**Work to complete**
Beginning with the line that holds "You are a computer-use agent." and ending with the last line of the entries below, copy every line exactly and nothing else, with the pictures left out.

**Input for this task**
• • •
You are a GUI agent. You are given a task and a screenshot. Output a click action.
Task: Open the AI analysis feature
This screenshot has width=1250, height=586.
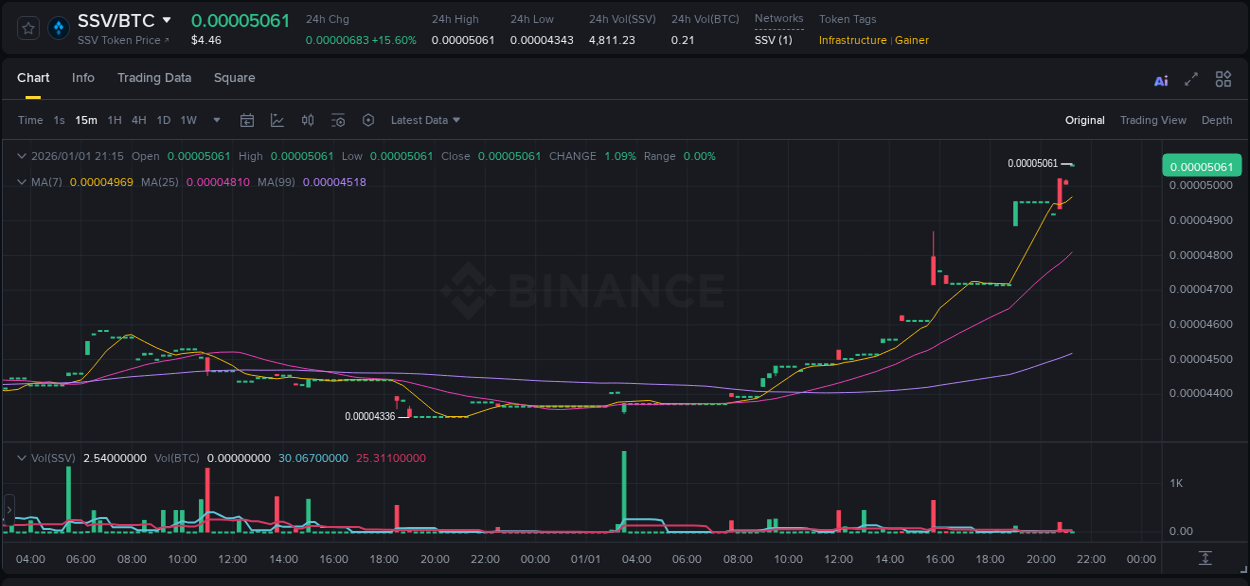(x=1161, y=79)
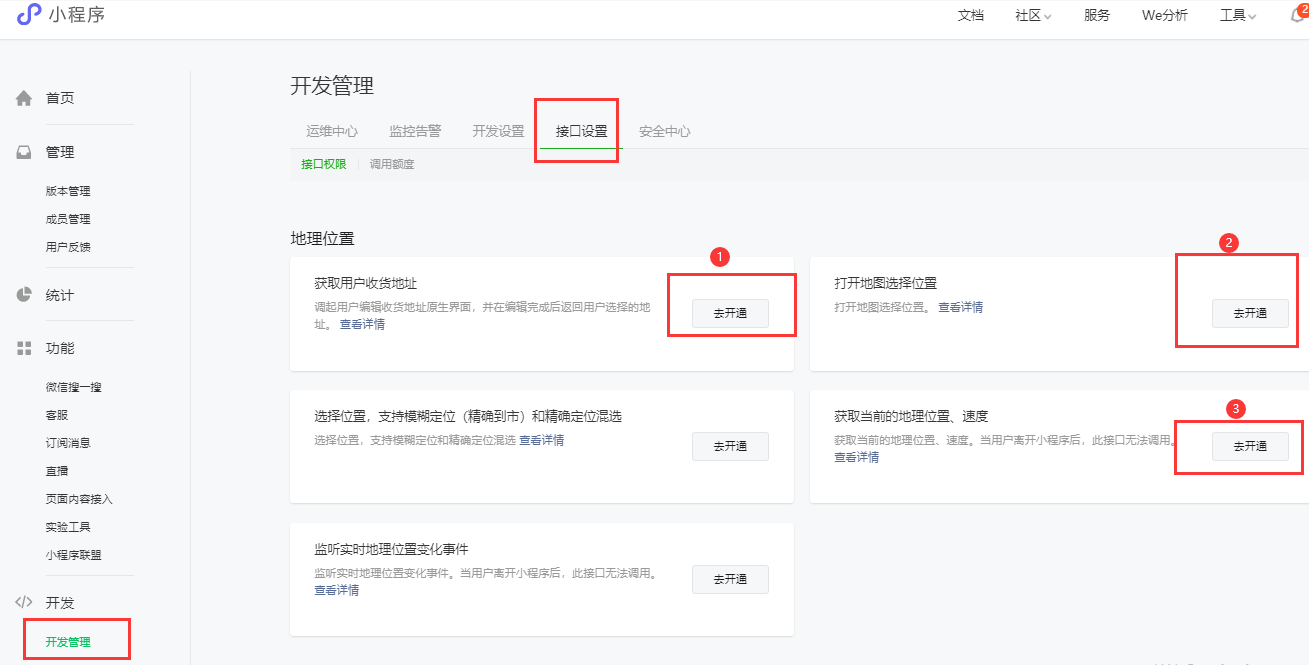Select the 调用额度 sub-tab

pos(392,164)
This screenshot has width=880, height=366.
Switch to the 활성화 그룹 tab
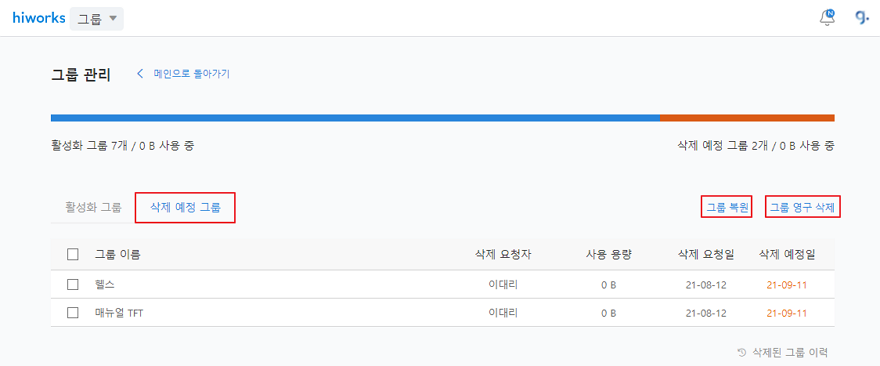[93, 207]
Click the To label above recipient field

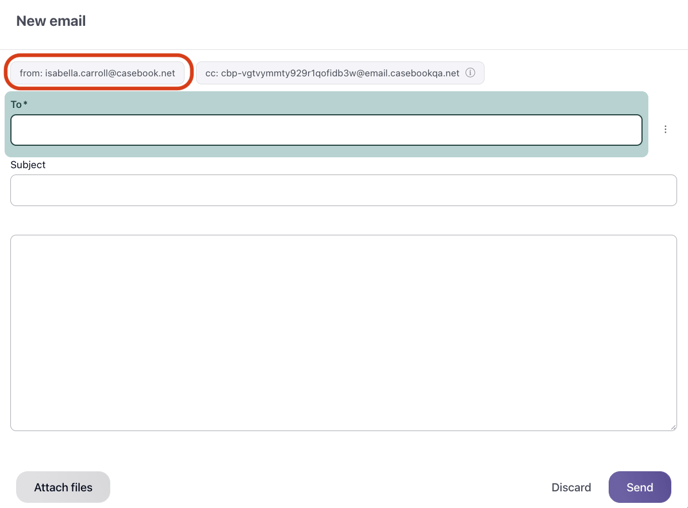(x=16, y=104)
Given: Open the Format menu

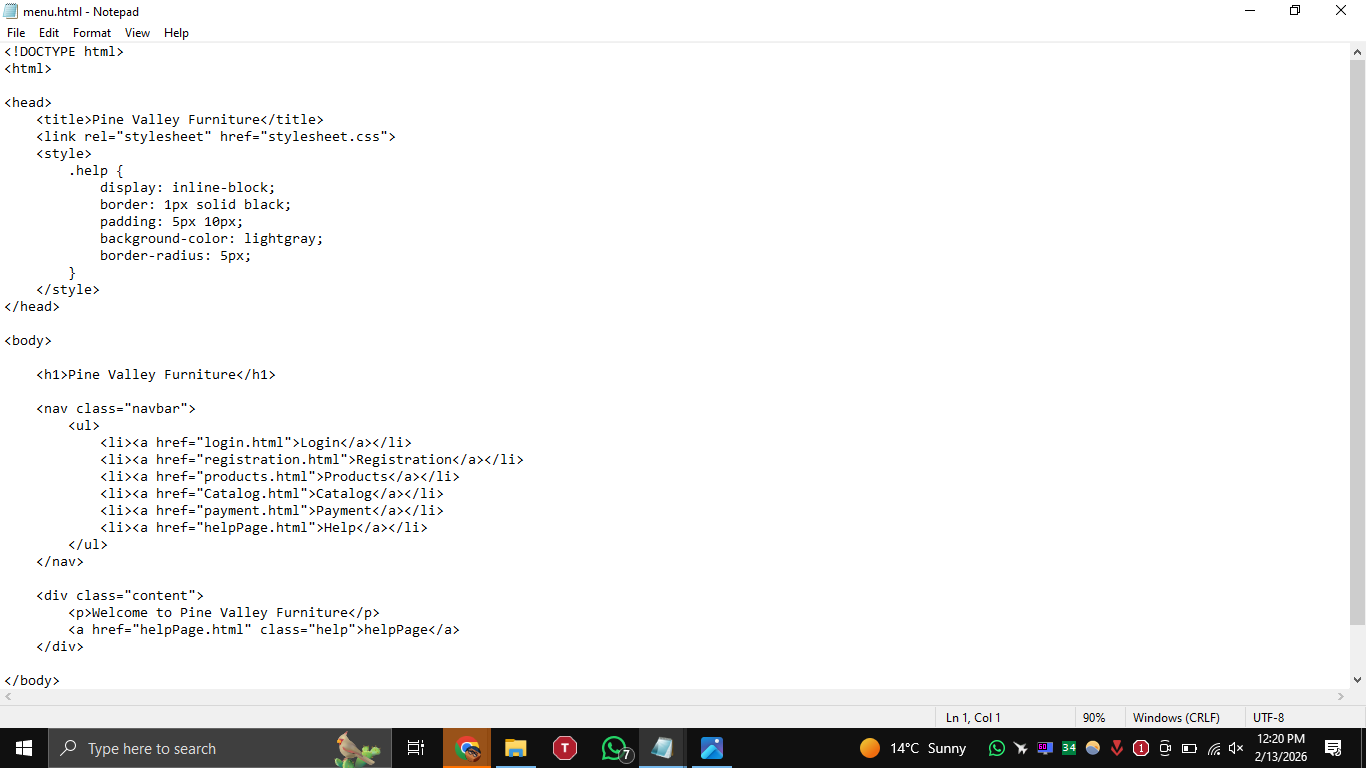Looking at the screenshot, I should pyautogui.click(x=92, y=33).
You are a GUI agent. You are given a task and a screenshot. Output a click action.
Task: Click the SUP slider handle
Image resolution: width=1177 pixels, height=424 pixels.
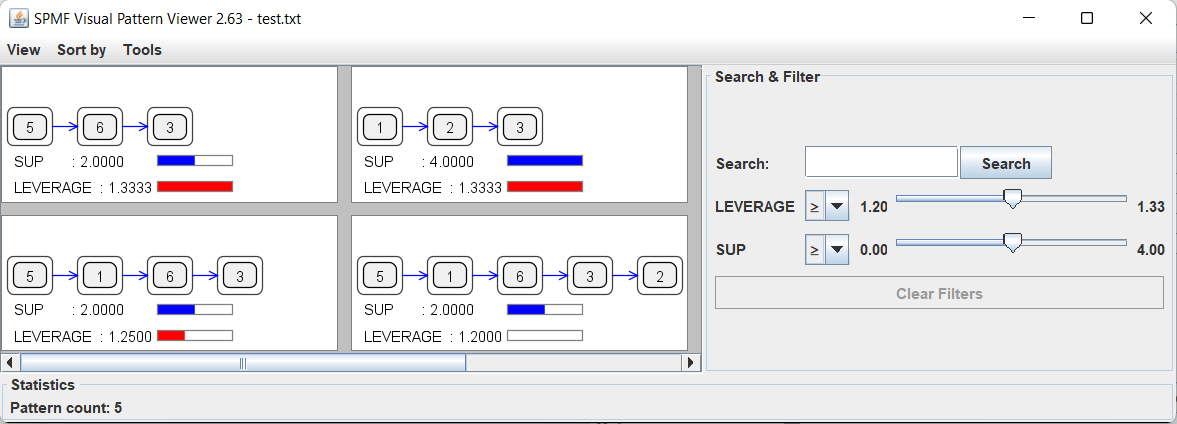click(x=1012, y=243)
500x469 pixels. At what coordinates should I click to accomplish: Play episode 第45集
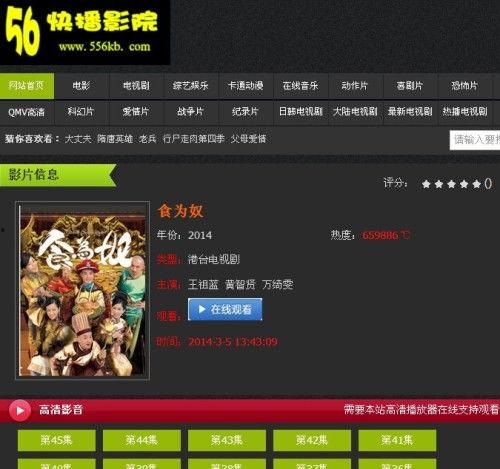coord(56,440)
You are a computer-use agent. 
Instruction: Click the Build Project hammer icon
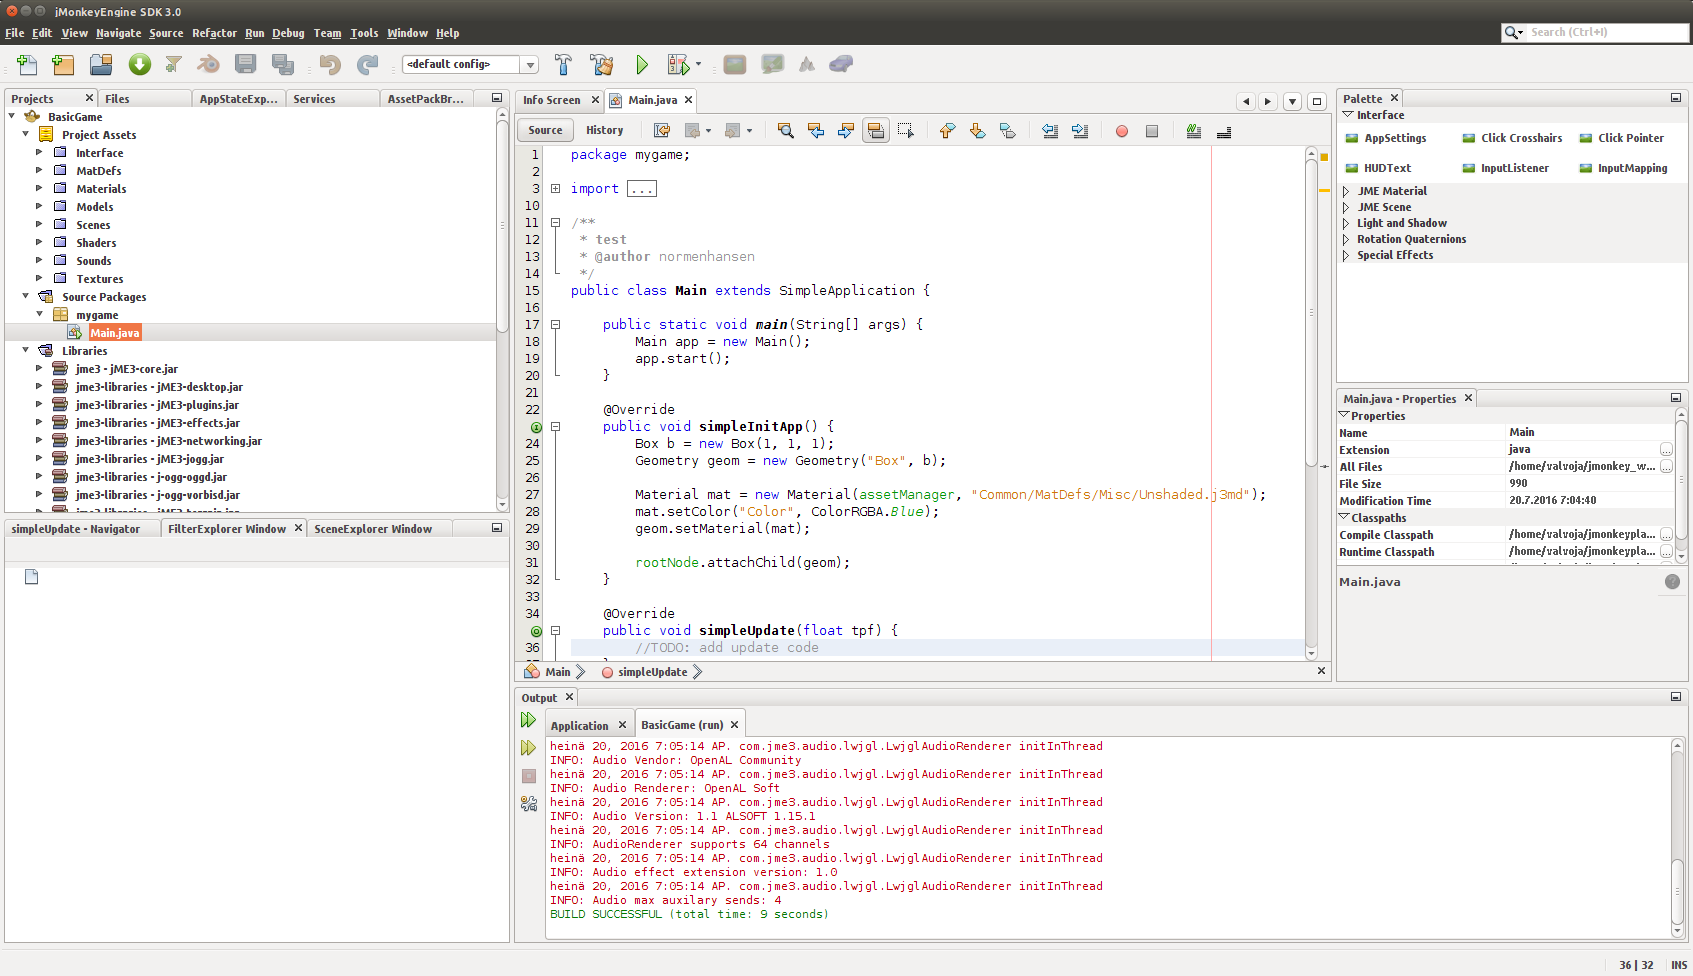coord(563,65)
• • •
**Answer to this task**
You are a computer-use agent. 
Instruction: Click the Build Project hammer icon
coord(563,65)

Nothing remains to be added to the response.